Le Parisien – Face au «mépris» de l’Etat, les maires d’Ile-de-France relancent le débat sur la décentralisation

A un an de l’élection présidentielle, l’Association des maires d’Ile-de-France (Amif) lance une grande consultation pour faire «remonter les besoins» des élus locaux, qui se sentent oubliés par les pouvoirs publics.

Avant de se voir imposer une énième réforme venue d’en haut, les maires d’Ile-de-France anticipent. Ce mardi, l’Amif a annoncé le lancement d’une consultation pour une « nouvelle et véritable décentralisation ».

L’équipe réunie autour de Stéphane Beaudet, président de l’Association des maires d’Ile-de-France et maire (SE) d’Evry-Courcouronnes (Essonne), veut profiter de cette période d’avant présidentielle pour « faire remonter les besoins », dépeindre « la réalité démocratique » et proposer « la vision des maires d’Ile-de-France » à tous les candidats à la présidentielle.

Car si le débat ressurgit « assez régulièrement », note-t-il, la réforme de fond annoncée par l’actuel gouvernement n’a « jamais vu le jour ». Mais chacun s’y attend : il en sera autrement sous le prochain président.

Devenus «les couteaux suisses de la République»

Sous forme de questionnaire électronique, les quelque 1200 maires de la région vont pouvoir s’exprimer « librement » sur un sujet qui les anime. « Je vibre quand j’entends le mot décentralisation », plaisante à peine Jacques JP Martin. L’élu (LR) de Nogent-sur-Marne (Val-de-Marne) rappelle combien les maires sont aujourd’hui « les couteaux suisses de la République », « tenus de prendre leurs responsabilités », mais sans plus aucune « autonomie fiscale ni financière ».

Toutes les voix pourront s’exprimer. La Ville de Paris au même titre que les communes rurales – qui forment 75 % du territoire francilien –, que les communes riches ou celles qui abritent des quartiers populaires.

Six tables rondes seront ensuite organisées en mai-juin, abordant à la fois le rapport à l’Etat, les modes de fonctionnement, l’avenir institutionnel à donner, quitte à ce qu’il soit une exception au regard du poids de l’Ile-de-France…

Un bilan de la consultation attendu le 30 juin

« Ce sera une photographie, qui permettra le débat avec l’ensemble des acteurs institutionnels », défend l’instigateur de la démarche, Jean-Philippe Dugoin-Clément, premier vice-président de l’Amif et maire (UDI) de Mennecy (Essonne). Et ce, à l’heure où le projet de loi 4D (pour différenciation, décentralisation, déconcentration et décomplexification), « essentiellement technique », évacue ces sujets majeurs, selon lui.

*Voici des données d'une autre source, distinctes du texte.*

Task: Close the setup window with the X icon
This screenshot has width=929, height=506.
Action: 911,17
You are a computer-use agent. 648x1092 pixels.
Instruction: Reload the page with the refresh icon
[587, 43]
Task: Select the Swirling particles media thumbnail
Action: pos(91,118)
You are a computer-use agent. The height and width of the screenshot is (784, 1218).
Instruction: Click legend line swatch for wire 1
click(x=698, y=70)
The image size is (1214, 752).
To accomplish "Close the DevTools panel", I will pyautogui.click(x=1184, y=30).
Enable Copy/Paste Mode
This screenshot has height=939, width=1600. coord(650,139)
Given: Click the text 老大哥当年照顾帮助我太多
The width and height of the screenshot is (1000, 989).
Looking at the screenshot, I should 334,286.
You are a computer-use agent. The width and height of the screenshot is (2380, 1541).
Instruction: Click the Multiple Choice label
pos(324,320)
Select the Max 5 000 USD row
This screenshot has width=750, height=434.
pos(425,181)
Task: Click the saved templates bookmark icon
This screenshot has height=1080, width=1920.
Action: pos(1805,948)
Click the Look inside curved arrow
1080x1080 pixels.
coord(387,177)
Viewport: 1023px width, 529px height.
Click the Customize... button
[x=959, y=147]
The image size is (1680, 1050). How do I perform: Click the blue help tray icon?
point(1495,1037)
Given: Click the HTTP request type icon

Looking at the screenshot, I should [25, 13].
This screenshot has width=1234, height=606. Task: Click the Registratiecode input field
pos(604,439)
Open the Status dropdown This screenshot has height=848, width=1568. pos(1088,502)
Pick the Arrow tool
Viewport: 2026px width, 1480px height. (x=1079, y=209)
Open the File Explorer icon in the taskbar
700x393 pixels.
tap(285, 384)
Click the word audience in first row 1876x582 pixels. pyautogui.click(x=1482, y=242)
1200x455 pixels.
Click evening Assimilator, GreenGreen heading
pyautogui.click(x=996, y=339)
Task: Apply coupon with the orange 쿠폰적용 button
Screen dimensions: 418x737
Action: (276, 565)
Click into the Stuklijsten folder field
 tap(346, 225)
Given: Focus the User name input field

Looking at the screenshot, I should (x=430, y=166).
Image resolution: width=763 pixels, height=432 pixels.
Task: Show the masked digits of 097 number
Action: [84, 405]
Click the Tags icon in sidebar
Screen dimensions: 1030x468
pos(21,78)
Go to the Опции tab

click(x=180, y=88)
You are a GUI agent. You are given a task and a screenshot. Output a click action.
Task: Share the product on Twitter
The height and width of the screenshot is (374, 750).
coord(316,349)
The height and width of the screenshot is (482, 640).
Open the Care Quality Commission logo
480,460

Les résultats seront présentés au congrès de l’Amif, prévu pour l’heure au 30 juin. Y aura-t-il consensus ? « Il y en aura forcément sur la défense de l’institution communale, assure Patrice Leclerc, maire (PCF) de Gennevilliers (Hauts-de-Seine). Le gouvernement et son mépris envers les élus ont eu le mérite de nous souder entre nous. »

Unanimes, ils le sont sur ce maire « à portée de baffes à qui l’on demande tout mais qui a de moins en moins de possibilités d’agir. Il faut une vraie décentralisation et pas une recentralisation déguisée », résume Bernard Rigault, maire (DVD) de Moussy-le-Neuf (Seine-et-Marne).

La question des finances revient sur la table

Exemples de cette main de l’Etat toujours plus forte? Stéphane Beaudet en donne deux. Sous un précédent gouvernement, les bailleurs sociaux ont été exonérés de taxe foncière, « des subsides que nous percevions ». Et plus récemment : le plan de relance. « L’argent est distribué aux préfets qui redistribuent les dotations aux communes mais sur des projets dont l’orientation a été fixée par le gouvernement », s’agace le président de l’Amif.

Quant aux divergences, l’Amif s’y attend aussi. « Ce travail n’a pas vocation à avoir une position commune sur tout », relève Jean-Philippe Dugoin-Clément. Surtout sur le volet institutionnel, alors que le débat sur la Métropole du Grand Paris (MGP) n’est toujours pas tranché.

Le Forum métropolitain, autre organe réunissant différentes collectivités, a d’ailleurs engagé des auditions sur le sujet. Mais pour Patrick Ollier (LR), président de la MGP, « on ne va pas refaire tous les six mois une consultation. Ce débat, s’il doit se tenir, aura lieu après la présidentielle ».